The task calls for an exact retyping of the lines from the one holding "At what coordinates" through the end of the listing, with pictures omitted and nothing added.

===== EXERCISE DATA =====

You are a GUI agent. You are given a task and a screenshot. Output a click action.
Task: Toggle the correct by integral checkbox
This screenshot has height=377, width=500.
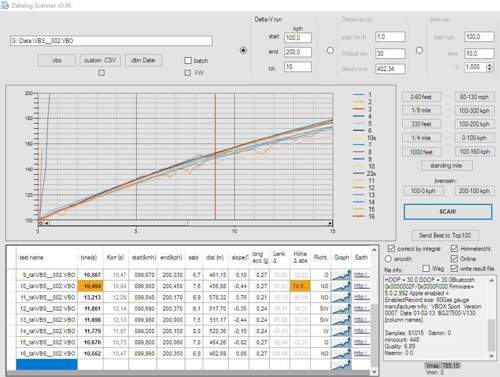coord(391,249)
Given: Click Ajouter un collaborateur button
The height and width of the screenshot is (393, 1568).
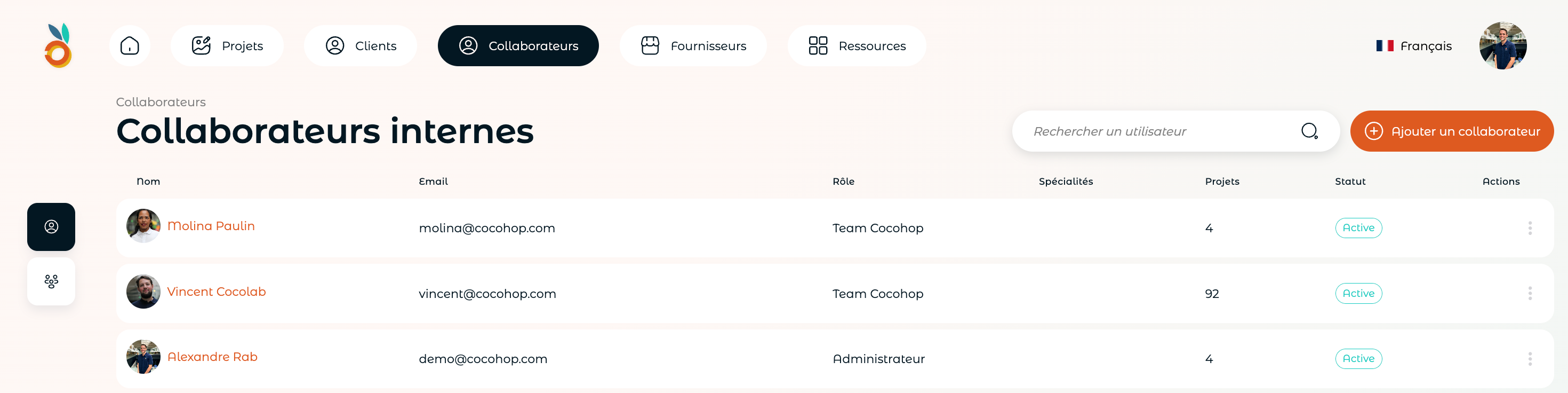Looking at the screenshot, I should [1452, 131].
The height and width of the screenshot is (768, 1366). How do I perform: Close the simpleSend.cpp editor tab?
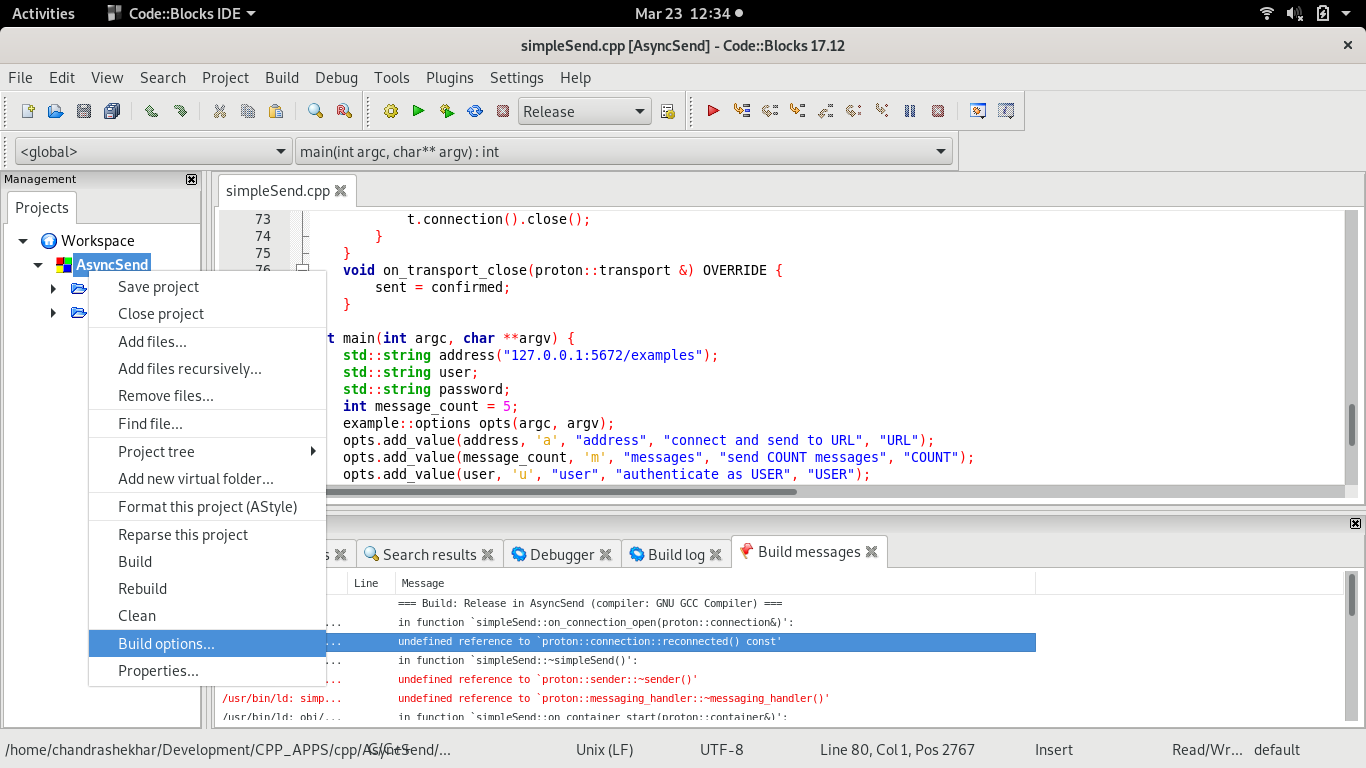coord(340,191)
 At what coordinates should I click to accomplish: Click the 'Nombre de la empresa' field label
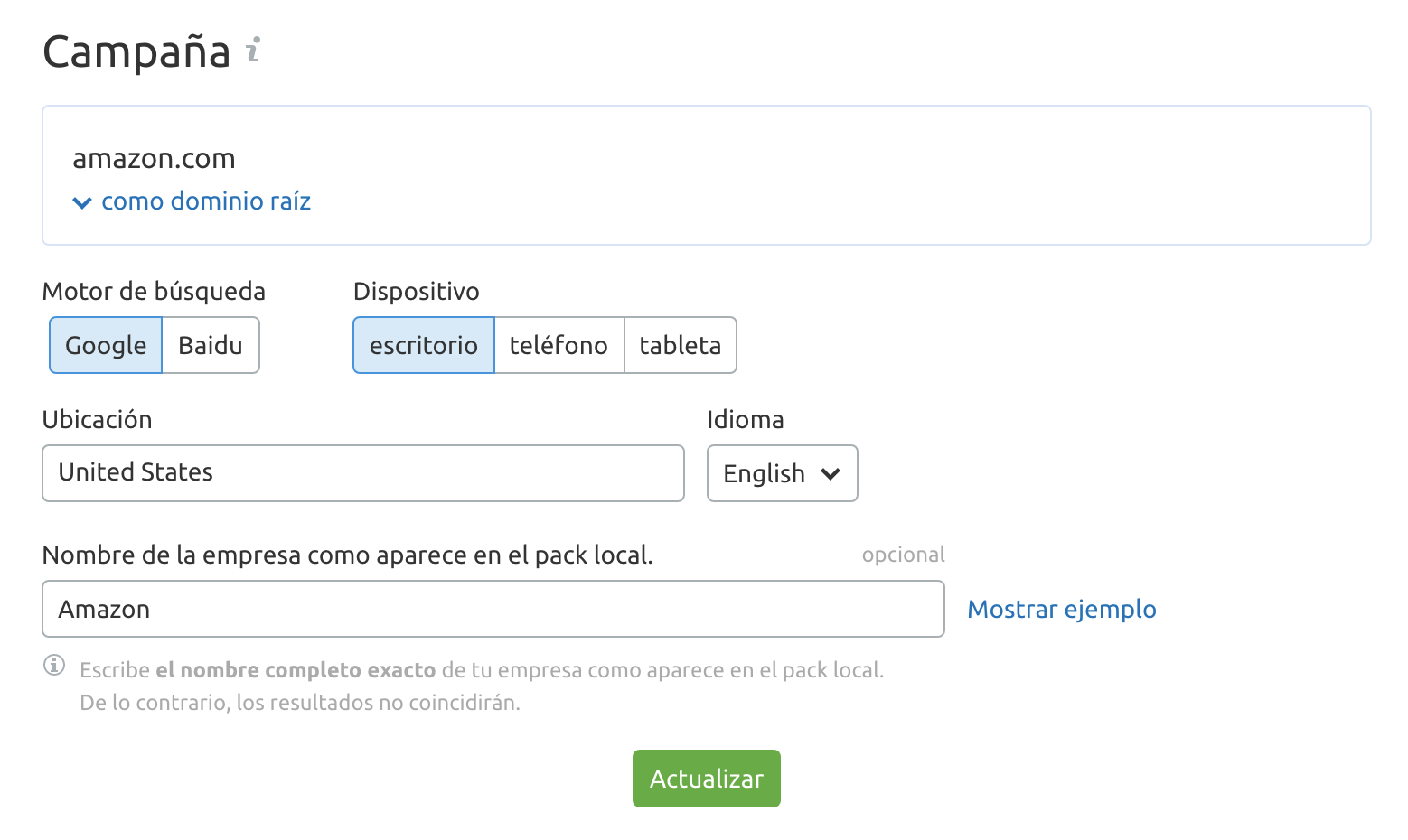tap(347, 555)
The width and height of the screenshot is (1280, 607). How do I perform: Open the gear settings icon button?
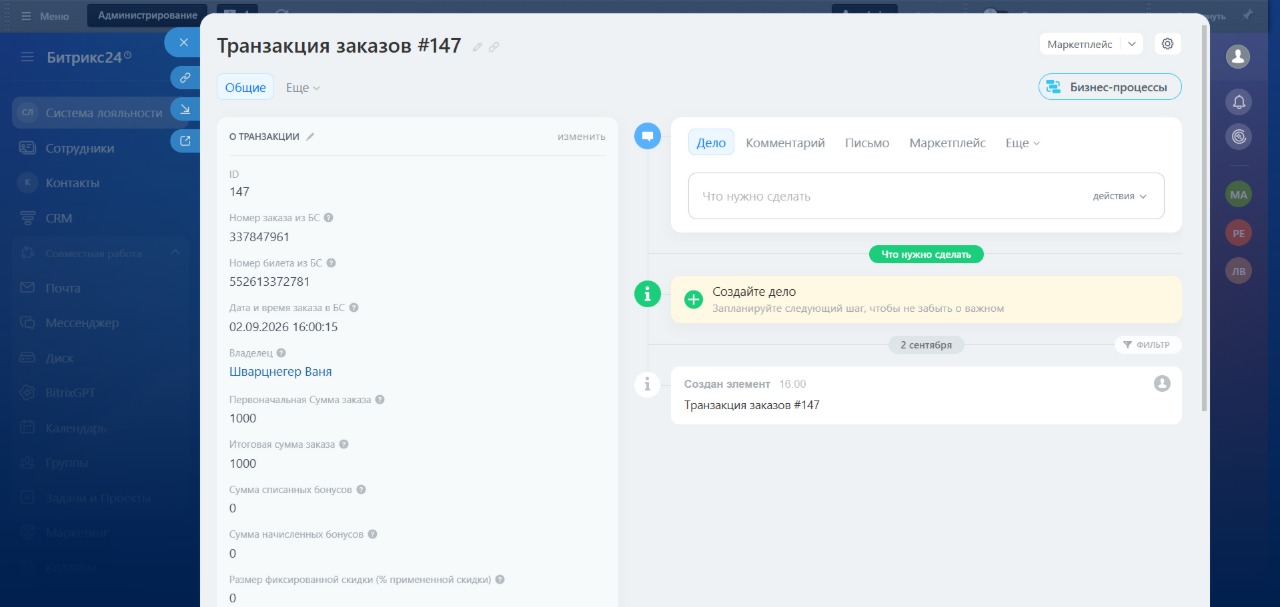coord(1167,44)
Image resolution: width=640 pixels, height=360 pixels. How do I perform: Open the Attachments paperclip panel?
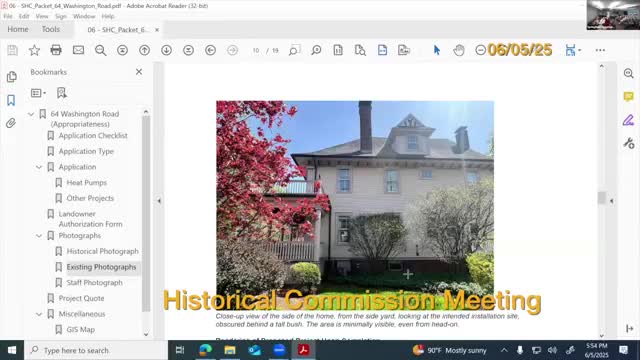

=====

◆ RESPONSE BOX:
 At what coordinates should I click to accomplish: Click the 'Nombre de la empresa' field label
tap(347, 555)
The width and height of the screenshot is (1280, 607). How do I perform: Open the gear settings icon button?
coord(1167,44)
Image resolution: width=640 pixels, height=360 pixels. How do I perform: Open the Attachments paperclip panel?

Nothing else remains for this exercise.